* **TASKS AND EXERCISES**
**1)** Answer these from the post on flu:
(a) Where is the writer on assignment right now?
(b) What came with most flu cases last year for the first time?
(c) Within how many weeks do ninety percent of the cases occur?
**2)** Go on with the post on flu, starting right after its last sentence.

* **TEXT SECTION**
------------

Fever, cough, aches, and plunging temperatures when the sun comes out


 

Epidemics of this are not new

But what is a doctor to do?

    With coughing and aches

    Till the high fever breaks,

The typical symptoms of flu.

Synopsis: I’m a family practitioner from Sioux City, Iowa.  I’m taking a sabbatical to come back from the brink of burnout.  While my one-year non-compete clause ticks off, I’m having adventures, working in out-of-the-way places, and visiting family and friends.  Currently I’m on assignment in Barrow, Alaska, the northernmost point in the US.

Three symptoms distinguish real influenza: fever, cough, and aching.  Each year the particular circulating strain will show some unique characteristics; last year, for the first time, vomiting and diarrhea accompanied most cases.  Some years headache happens to most of the patients, other years people complain of profusely runny nose.

Chaos mathematicians and complex systems analysts can explain why the flu in a community will reach a tipping point and go, well, viral.  We’re all familiar with the scenario; a few people get the flu, the first cases aren’t too bad; later cases get much worse.  At the peak of the epidemic, our co-workers stay out sick, the schools close, and we can’t get anything done.  Ninety percent of the cases occur within three weeks; the epidemic starts in the north and spreads south.

The scenario repeats itself yearly.  Except for last year, when the pandemic H1N1 “swine flu” turned out to be more of a sardine than a shark, most people got their flu shots and flu season went well.

Many years the tsunami of the flu season overwhelms the medical infrastructure; in 1993, at the end of the season, neither love nor money could have bought an influenza test kit, amantidine nor rimantidine and the chronically ill died by the score.

------------

* **DATASET EXTRACT**
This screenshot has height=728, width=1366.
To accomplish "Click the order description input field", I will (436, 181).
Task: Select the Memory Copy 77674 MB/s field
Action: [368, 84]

------------

* **TASK RESULTS**
**1)**
(a) Barrow, Alaska
(b) Vomiting and diarrhea
(c) Three weeks

**2)**
The virus has Barrow in its grip this week; more than half the patients I’ve seen in the last week were suffering with the same symptoms.  Today we received confirmation of influenza.

With housing in short supply in Barrow, people crowd.  Contagious diseases, especially those spread via the respiratory route, run rampant in these conditions. 

I’ve been working late every day; today I hit forty hours and went into overtime.  Yesterday I finished before supper for the first time since I got here.

I labor with some very good doctors, all hard-working team players.  We have a well-equipped hospital and a well-stocked pharmacy, and exactly six exam rooms.  Emergency medical transports, dramatic life and death cases, leave by air daily.

I wish I had more time to listen to each patient’s story.  I want to ask questions like, what did you find when you got there?  How many geese did you get and how did you get that many?  How can you load eight caribou to be pulled by one snow machine?  How do you find a wolverine?   What is the best way to use fur as a ruff on a parka?

Outside the temperature runs twenty-five degrees below zero till the sun comes up, and in the clear skies of the afternoon the mercury plunges and the radio warns people not to go out.